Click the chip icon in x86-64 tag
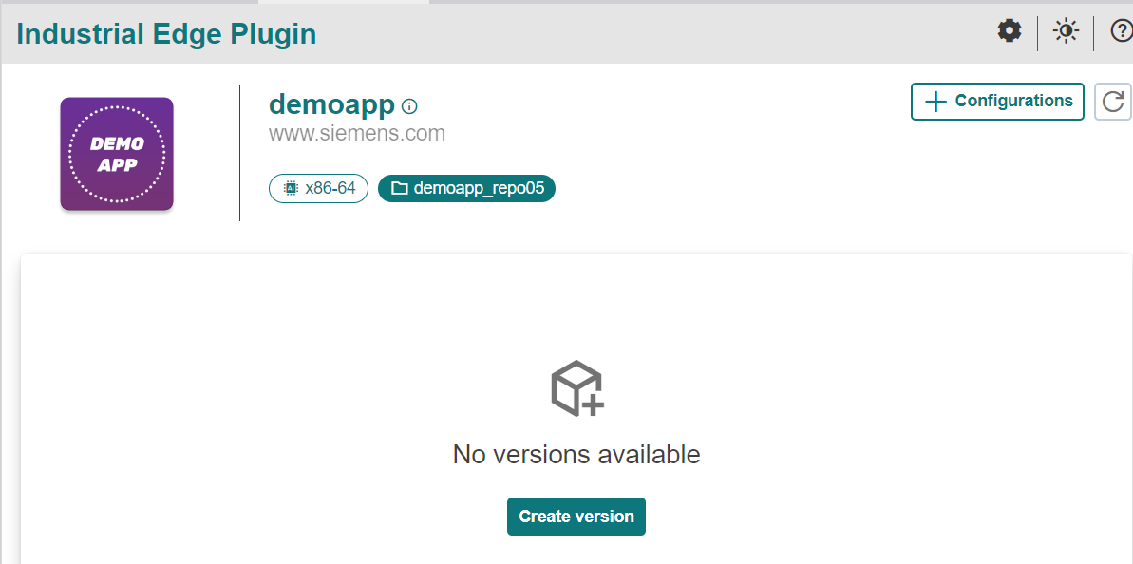 [x=291, y=189]
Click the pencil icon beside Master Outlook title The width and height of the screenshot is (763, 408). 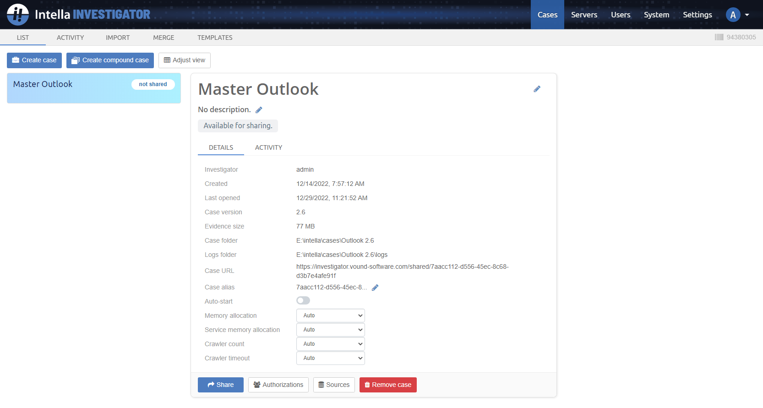tap(537, 89)
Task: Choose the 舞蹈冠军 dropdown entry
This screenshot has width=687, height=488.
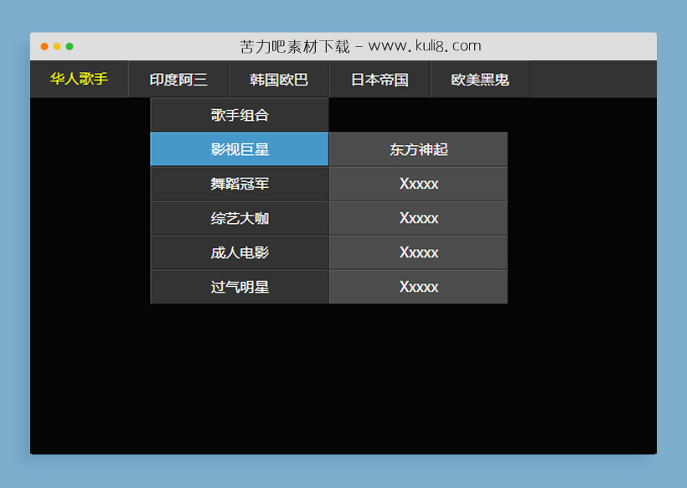Action: pyautogui.click(x=240, y=184)
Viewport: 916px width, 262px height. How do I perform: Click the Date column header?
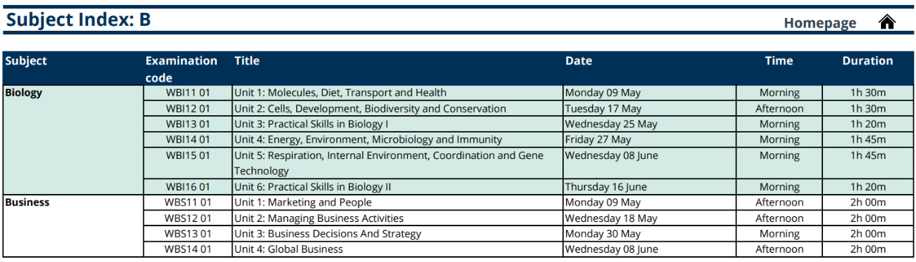(578, 61)
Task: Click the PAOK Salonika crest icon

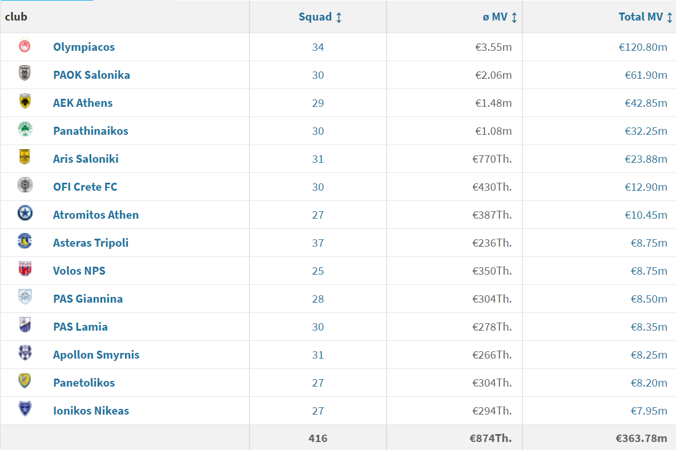Action: 25,73
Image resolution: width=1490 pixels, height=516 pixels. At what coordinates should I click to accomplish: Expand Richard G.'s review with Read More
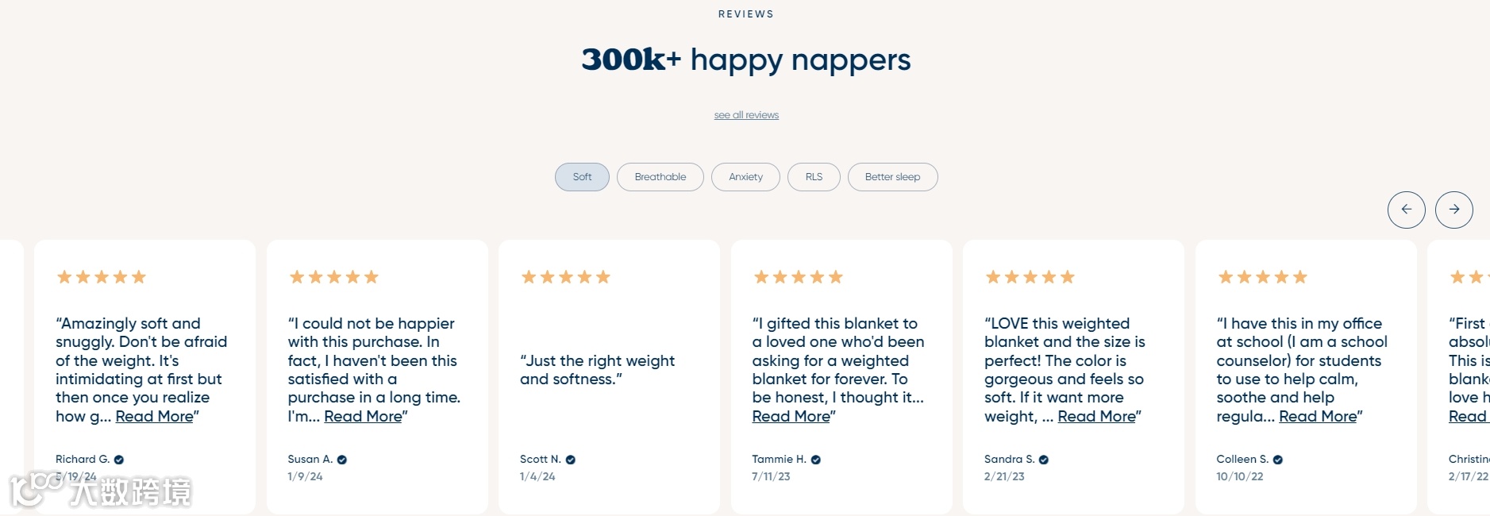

:: Exercise brief ::
An exact copy of the lines from the line containing "This screenshot has width=687, height=488." through the final line of the listing, without pictures, is the expected result.

:: Exercise solution ::
This screenshot has width=687, height=488.
Action: pyautogui.click(x=240, y=184)
Viewport: 916px width, 262px height. How do I perform: Click the Date column header?
(578, 61)
Task: Click the PAOK Salonika crest icon

Action: 25,73
Image resolution: width=1490 pixels, height=516 pixels. At what coordinates should I click to accomplish: Expand Richard G.'s review with Read More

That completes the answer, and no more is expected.